Sáb. May 2nd, 2026

    El río Cesar, sigue ahí, muriendo lentamente, como aquella vieja canción vallenata.

    Mientras muere, va escuchando las promesas de los funcionarios responsables de su conservación. Por ejemplo, el director de Corpocesar, Kaleb Villalobos asegura que la responsable de su muerte lenta es Emdupar, por no limpiar las aguas residuales, pero Corpocesar es la máxima autoridad ambiental de la región, y por tanto, debe velar por su protección.

    También ha escuchado, en silencio, al borde de su muerte, al gobernador Luis Alberto Monsalvo, diciendo que le preocupa la situación grave de contaminación que registra la corriente, pero sus recursos económicos, que en abundancia maneja su gobierno, no han impactado ni un sólo milímetro de río. Mientras tanto, el río, va soportando toda la podredumbre de Valledupar.
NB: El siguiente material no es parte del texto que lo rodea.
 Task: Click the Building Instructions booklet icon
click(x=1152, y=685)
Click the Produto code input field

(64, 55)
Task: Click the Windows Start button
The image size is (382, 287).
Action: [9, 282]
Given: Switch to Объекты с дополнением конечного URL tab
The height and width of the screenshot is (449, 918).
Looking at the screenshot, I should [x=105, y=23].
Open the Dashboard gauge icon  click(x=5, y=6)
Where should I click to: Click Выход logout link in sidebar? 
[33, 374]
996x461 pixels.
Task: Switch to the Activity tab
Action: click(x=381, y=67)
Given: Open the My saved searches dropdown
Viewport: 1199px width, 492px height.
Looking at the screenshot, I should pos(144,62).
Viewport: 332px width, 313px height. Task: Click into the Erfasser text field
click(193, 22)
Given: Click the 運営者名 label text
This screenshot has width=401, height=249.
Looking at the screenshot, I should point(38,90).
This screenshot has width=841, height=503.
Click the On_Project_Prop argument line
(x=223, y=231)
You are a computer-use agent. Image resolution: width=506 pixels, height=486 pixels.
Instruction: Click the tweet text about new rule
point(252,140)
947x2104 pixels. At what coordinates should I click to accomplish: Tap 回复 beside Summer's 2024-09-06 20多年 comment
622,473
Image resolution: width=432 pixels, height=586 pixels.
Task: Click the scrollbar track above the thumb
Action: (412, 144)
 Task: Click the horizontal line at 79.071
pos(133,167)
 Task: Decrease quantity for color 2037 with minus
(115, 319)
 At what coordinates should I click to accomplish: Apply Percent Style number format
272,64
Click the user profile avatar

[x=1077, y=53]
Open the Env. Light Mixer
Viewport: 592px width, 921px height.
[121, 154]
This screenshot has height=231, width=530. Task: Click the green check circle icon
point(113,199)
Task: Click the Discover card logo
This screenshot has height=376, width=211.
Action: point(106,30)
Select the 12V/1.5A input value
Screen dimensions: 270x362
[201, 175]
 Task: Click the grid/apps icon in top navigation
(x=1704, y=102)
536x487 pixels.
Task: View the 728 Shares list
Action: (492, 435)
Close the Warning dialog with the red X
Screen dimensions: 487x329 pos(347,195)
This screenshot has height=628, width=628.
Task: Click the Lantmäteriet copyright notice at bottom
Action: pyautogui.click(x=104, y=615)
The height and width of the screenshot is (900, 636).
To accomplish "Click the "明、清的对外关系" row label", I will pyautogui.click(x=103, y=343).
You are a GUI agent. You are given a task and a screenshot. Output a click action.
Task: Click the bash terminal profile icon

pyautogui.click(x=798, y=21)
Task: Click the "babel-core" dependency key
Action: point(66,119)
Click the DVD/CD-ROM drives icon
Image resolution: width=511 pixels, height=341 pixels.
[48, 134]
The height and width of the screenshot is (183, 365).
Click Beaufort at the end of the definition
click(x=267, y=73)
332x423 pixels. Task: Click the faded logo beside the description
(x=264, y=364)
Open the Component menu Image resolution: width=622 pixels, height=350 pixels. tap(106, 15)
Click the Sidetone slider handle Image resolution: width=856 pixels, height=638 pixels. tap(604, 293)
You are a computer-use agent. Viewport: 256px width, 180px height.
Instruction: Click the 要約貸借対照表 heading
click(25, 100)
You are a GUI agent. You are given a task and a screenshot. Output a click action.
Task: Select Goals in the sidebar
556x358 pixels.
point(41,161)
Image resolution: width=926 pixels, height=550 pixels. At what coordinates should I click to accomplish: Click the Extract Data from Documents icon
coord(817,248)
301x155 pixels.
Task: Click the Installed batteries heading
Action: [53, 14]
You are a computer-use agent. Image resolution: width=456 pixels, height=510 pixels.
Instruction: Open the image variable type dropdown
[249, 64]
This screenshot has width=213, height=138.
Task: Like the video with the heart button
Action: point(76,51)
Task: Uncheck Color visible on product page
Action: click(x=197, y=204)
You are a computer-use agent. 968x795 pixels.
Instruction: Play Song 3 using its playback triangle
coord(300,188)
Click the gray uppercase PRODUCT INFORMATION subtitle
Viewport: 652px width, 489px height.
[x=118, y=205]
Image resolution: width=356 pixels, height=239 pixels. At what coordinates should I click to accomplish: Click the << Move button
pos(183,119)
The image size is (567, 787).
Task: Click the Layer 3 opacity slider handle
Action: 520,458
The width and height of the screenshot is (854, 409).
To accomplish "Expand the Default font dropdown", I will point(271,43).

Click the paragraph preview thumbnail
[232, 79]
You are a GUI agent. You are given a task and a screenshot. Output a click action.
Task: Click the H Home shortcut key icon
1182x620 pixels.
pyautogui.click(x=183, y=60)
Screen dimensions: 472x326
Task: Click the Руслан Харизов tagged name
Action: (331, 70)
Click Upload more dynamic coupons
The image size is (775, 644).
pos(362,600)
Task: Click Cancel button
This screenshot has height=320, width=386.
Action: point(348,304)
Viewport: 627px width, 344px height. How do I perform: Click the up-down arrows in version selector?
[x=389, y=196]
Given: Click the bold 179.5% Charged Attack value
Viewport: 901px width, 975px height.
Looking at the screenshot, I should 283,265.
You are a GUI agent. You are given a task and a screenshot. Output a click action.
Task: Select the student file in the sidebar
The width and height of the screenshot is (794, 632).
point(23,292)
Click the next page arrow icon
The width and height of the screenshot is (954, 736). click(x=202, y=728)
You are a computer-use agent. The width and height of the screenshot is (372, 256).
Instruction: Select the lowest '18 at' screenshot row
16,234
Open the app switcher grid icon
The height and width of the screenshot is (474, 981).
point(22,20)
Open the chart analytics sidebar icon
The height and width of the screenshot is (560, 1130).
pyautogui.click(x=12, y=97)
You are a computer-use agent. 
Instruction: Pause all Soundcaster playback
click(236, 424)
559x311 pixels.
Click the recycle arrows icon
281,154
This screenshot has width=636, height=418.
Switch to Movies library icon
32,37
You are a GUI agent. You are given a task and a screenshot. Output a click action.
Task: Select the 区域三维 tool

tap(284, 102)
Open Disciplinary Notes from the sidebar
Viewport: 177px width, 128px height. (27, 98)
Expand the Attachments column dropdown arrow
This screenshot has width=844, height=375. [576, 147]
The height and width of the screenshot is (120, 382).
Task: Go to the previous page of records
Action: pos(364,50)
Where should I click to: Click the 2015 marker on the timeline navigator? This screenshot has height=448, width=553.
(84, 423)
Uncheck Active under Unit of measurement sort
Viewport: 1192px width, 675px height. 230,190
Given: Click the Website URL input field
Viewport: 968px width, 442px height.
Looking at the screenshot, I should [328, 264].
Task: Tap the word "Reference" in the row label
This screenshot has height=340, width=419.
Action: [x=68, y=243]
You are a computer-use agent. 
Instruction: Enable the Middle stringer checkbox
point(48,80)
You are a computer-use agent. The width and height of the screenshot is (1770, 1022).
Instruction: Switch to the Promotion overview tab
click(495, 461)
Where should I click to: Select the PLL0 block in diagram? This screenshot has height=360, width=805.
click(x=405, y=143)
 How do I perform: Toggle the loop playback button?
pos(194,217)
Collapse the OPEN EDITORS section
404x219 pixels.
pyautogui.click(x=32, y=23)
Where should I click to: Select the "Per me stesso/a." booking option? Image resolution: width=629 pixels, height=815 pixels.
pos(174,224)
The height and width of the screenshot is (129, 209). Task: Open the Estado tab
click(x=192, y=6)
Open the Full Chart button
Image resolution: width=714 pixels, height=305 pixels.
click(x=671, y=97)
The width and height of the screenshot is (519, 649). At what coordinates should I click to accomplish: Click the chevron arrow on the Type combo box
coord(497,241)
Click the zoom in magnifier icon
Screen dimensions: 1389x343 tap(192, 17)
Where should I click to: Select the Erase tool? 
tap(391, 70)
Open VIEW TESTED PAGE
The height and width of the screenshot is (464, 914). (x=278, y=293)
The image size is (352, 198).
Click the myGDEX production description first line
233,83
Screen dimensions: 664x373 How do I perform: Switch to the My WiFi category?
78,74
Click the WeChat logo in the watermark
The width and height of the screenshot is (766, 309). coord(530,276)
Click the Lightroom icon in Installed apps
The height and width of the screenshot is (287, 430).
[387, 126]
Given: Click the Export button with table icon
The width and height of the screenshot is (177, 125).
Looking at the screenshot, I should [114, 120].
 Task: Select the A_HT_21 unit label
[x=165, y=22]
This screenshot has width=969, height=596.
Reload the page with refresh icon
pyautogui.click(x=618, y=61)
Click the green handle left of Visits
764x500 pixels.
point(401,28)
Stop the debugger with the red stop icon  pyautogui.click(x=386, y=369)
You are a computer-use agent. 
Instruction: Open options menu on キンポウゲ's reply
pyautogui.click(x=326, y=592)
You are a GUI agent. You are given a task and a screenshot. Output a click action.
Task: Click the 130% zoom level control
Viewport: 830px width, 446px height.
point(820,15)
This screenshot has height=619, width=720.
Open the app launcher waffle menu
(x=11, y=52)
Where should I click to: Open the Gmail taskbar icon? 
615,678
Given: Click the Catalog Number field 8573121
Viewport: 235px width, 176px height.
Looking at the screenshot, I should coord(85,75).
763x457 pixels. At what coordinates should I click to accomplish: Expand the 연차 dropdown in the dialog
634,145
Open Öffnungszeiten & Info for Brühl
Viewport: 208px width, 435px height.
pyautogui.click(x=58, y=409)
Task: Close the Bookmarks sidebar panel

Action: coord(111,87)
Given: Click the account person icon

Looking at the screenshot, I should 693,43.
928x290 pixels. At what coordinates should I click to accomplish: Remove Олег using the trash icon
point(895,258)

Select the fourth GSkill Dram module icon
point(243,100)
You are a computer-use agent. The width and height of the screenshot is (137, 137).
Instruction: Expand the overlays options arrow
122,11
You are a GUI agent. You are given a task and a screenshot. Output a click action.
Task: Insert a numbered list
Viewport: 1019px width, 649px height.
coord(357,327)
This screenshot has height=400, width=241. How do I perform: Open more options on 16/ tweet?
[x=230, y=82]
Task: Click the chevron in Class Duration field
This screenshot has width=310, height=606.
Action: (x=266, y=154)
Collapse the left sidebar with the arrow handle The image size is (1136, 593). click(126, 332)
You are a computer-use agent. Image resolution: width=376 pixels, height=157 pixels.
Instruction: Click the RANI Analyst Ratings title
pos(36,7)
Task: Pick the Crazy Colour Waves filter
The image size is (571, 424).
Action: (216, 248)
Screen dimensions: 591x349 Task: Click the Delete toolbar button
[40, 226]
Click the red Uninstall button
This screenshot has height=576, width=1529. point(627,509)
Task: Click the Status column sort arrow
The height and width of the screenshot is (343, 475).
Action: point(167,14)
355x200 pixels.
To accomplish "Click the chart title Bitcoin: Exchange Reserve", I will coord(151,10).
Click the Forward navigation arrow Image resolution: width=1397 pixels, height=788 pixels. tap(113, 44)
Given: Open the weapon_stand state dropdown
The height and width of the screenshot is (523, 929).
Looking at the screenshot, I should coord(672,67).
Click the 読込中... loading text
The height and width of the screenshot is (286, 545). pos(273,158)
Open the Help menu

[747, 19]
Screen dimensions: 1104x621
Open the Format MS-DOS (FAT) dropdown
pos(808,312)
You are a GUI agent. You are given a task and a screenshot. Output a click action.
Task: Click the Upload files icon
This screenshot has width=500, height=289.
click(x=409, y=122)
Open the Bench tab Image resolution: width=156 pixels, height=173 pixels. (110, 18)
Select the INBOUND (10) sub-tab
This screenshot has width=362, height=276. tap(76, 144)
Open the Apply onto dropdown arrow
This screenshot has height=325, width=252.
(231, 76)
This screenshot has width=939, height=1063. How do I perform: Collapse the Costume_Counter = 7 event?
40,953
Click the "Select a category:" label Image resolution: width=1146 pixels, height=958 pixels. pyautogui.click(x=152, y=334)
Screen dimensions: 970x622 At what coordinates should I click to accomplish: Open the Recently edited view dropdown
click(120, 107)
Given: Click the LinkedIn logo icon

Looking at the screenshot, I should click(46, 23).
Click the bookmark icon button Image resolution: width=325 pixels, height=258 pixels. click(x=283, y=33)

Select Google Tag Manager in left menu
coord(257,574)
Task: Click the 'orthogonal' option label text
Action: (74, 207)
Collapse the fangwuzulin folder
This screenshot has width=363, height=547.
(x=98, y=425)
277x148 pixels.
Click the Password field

    El alcalde de Valledupar, Fredys Socarrás Reales, también le ha prometido al río Cesar, tal como lo hicieron muchos con Leandro Díaz, y que quedó plasmado en ‘El Negativo’, la canción que relata la promesa de los regalos a Díaz.

    Socarrás dice ahora que se busca una moderna tecnología para tratar las aguas y evitar la contaminación.

    Ojalá no sean palabras que se lleve el viento, porque agua casi ya no lleva el Cesar, como cuando pasaban aquellas crecientes a la que el maestro Rafael Escalona les cantó.

    Pero el colmo de los males, para nuestro amado y podrido  río Cesar, es lo que dijo el gerente de Emdupar, Gustavo Morales Fuentes. Sin pena reconoció que efectivamente, las aguas del Salguero están contaminando a la corriente de agua que lleva el nombre del departamento.

    Sólo promesas, sólo promesas, eso es lo que ha escuchado por años el río Cesar, igual que la canción que va repitiendo el estribillo sin cumplir.

    Nosotros dejamos constancia que hemos hecho la tarea, denunciando oportunamente, desde hace mucho tiempo, sólo esperamos que el Río Cesar reciba el tratamiento que necesita, que se cumplan las promesas y se salve esta corriente icónica de la región.